The NFS square root is run by giving '-nc3' to the demo binary. This will process all dependencies in order, one at a time. Nonexistent dependencies are (obviously) skipped. You can also specify a range of dependencies with configuration options:
dep_first=X- start at dependency
X,1<=X<=64
- start at dependency
dep_last=Y- end with dependency
Y,1<=Y<=64
- end with dependency
X,Y- same as
dep_first=X dep_last=Y
- same as
If you have multiple separate machines, you can give each one its own (X,Y) range, since each dependency is completely independent of the others.
Each dependency has a 50% chance of finding a nontrivial factorization of the input. The code includes a great deal of consistency checking and error checking throughout the square root phase, because a lot can go wrong in this or one of the earlier NFS phases. So if you don't see any errors but no factors are reported either, then that dependency was computed correctly but was just unlucky. If you do see an error, the only information you really have is that the final answers computed by the square root will not work, and this unfortunately doesn't give any clue about what is really wrong.
Very rarely, the special number field sieve will use polynomials that are slightly 'bad' in that you cannot find a prime number p for which the algebraic polynomial modulo p is irreducible.
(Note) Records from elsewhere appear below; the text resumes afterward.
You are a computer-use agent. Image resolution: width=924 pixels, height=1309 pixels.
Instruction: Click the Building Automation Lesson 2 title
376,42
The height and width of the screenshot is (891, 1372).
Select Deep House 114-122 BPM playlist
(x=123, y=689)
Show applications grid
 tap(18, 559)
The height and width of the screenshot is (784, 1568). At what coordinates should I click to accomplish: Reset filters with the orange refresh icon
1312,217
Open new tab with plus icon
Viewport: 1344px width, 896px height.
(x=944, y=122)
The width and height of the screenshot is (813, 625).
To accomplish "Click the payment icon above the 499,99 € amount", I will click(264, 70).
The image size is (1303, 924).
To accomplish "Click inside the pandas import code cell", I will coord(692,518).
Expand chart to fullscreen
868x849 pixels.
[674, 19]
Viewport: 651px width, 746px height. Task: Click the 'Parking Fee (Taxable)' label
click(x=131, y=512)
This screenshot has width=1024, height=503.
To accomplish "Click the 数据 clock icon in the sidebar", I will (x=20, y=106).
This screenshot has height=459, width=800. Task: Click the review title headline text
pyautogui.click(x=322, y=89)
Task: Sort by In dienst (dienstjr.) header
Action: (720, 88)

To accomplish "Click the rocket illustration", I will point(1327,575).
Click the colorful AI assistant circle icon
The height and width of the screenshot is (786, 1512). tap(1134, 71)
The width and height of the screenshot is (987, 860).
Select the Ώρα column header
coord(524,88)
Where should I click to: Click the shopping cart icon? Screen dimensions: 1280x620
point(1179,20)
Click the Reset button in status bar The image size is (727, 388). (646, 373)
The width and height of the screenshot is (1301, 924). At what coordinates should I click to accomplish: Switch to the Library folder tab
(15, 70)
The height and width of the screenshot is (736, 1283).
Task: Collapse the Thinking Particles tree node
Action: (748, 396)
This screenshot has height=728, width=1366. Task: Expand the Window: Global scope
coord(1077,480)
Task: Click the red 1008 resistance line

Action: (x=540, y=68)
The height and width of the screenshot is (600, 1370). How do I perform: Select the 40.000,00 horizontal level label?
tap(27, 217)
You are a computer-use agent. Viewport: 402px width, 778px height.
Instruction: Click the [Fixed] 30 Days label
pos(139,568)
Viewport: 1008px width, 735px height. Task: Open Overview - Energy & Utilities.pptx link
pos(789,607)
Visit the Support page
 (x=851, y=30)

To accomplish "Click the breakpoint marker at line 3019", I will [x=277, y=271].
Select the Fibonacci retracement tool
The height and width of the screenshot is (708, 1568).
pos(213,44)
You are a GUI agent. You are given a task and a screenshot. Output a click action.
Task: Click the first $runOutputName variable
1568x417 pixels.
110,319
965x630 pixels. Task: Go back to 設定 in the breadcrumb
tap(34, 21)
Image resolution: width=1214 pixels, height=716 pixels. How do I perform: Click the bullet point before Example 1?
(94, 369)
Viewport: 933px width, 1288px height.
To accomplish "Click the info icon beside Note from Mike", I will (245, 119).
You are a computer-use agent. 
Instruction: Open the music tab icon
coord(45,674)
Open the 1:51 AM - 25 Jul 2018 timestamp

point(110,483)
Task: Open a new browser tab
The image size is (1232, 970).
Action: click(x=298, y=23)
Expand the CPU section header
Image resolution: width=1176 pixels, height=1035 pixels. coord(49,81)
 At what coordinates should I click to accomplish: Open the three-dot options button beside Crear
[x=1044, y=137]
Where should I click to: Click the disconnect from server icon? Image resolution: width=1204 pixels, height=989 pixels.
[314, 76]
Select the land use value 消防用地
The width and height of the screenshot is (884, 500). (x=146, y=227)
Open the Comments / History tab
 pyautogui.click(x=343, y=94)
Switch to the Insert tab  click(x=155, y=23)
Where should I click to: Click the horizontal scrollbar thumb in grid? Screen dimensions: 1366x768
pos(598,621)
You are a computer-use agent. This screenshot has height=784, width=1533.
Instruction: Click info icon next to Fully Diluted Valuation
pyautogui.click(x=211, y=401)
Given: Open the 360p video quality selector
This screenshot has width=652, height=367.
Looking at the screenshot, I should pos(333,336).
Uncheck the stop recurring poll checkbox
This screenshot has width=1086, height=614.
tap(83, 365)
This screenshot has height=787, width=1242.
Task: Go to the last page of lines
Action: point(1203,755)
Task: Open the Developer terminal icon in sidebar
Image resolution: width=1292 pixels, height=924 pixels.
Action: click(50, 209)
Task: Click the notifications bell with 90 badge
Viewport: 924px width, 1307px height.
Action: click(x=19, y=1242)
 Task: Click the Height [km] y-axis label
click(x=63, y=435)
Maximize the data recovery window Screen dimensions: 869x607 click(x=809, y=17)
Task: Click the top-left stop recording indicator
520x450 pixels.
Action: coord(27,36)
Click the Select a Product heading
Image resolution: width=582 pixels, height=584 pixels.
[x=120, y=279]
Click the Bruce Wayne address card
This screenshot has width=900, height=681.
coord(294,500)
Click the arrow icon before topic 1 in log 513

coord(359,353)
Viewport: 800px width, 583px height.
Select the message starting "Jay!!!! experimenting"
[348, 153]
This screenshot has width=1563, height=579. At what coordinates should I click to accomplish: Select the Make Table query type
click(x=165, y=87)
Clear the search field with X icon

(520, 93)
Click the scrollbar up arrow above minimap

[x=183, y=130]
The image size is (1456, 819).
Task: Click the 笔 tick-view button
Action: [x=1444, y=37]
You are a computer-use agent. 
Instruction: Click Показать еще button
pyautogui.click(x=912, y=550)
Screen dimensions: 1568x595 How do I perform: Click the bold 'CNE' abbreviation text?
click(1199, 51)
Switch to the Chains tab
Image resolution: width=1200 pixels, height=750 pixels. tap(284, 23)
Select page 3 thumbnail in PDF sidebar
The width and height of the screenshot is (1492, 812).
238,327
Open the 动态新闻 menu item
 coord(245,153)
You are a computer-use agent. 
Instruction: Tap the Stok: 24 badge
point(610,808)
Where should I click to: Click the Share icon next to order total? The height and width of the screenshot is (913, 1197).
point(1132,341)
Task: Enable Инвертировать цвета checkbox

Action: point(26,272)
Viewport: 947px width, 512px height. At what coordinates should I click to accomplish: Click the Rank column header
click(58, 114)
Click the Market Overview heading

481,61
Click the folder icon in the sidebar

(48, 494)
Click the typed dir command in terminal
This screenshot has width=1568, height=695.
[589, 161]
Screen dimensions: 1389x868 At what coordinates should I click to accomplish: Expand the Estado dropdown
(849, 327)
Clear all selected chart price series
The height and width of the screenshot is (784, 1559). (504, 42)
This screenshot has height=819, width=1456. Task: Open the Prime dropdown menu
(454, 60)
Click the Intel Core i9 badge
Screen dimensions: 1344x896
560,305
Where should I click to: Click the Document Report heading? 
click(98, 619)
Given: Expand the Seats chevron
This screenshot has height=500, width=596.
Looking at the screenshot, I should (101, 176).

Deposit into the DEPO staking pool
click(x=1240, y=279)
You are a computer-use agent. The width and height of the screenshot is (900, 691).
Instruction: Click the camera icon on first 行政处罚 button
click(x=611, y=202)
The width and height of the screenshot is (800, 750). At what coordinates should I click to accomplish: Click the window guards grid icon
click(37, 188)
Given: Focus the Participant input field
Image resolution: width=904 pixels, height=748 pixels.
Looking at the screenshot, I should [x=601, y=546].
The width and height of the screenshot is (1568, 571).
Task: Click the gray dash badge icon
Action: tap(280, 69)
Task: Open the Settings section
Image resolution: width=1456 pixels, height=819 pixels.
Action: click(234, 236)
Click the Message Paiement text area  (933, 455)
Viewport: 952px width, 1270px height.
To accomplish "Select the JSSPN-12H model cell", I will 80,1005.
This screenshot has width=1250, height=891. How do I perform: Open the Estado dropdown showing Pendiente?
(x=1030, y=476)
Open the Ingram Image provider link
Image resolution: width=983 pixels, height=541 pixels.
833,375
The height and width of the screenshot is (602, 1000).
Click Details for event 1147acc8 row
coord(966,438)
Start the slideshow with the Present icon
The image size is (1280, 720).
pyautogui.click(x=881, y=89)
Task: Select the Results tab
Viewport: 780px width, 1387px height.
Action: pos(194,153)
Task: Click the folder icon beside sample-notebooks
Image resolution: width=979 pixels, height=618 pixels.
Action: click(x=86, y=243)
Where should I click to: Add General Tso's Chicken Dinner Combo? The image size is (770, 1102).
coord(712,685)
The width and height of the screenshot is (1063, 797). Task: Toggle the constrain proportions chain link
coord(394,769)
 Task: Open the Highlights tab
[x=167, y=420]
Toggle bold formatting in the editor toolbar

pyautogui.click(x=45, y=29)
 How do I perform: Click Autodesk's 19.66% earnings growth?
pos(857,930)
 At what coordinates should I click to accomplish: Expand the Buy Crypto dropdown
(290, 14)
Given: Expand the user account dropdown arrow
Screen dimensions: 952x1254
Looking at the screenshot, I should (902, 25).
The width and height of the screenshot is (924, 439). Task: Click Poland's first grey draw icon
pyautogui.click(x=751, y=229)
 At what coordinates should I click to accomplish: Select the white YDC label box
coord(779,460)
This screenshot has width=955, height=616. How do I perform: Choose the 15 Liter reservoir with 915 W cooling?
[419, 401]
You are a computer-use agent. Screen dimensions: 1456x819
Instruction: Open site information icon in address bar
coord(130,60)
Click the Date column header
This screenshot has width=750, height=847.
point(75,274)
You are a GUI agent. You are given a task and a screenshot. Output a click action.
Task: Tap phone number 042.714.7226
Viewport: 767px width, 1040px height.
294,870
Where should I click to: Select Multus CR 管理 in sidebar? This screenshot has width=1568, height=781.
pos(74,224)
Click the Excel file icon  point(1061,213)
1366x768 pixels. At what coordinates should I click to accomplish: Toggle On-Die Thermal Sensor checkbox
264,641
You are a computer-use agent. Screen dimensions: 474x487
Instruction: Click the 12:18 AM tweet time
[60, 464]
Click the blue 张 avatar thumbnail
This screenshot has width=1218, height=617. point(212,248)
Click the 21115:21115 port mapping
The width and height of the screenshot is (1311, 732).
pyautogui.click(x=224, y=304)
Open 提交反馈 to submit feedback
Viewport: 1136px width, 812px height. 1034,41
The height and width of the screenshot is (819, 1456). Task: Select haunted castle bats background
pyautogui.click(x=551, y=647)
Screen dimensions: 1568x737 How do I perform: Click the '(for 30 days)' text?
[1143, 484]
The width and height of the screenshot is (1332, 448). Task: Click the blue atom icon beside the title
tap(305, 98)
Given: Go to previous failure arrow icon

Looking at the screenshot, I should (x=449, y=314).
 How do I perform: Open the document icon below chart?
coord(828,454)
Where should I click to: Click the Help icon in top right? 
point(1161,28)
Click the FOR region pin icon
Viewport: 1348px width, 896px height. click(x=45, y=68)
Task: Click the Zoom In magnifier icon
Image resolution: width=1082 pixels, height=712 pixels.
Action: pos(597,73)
Since the basic algorithm really wants such a p, Msieve will complain and then try to find a substitute p that will work anyway. Thus far it has always succeeded, but in the meantime these kinds of pathological polynomials will generally need more dependencies before the input is factored. Virtually all such pathological polynomials have degree 4, though once in a great while you can find one with degree 6 or even 8.
There are many optimizations that are still possible for the NFS square root in Msieve, both to reduce memory use and increase efficiency. A single dependency can be multithreaded in a straightforward way, and removing some error checking would allow a reduction in the volume of data read from disk. Likewise, the CADO toolkit modifies the basic square root algorithm to use multiple primes p, perform the square root for each of them (possibly on separate machines), and then combine the results in a way keeps memory use down even further. All of these innovations would be nice to add to the current Msieve code, but they only make a difference for extremely large problems, and even then the algorithm as currently implemented needs a few gigabytes of memory and perhaps 8 hours of runtime per dependency. So historically the square root has not been a focus of much of my development time.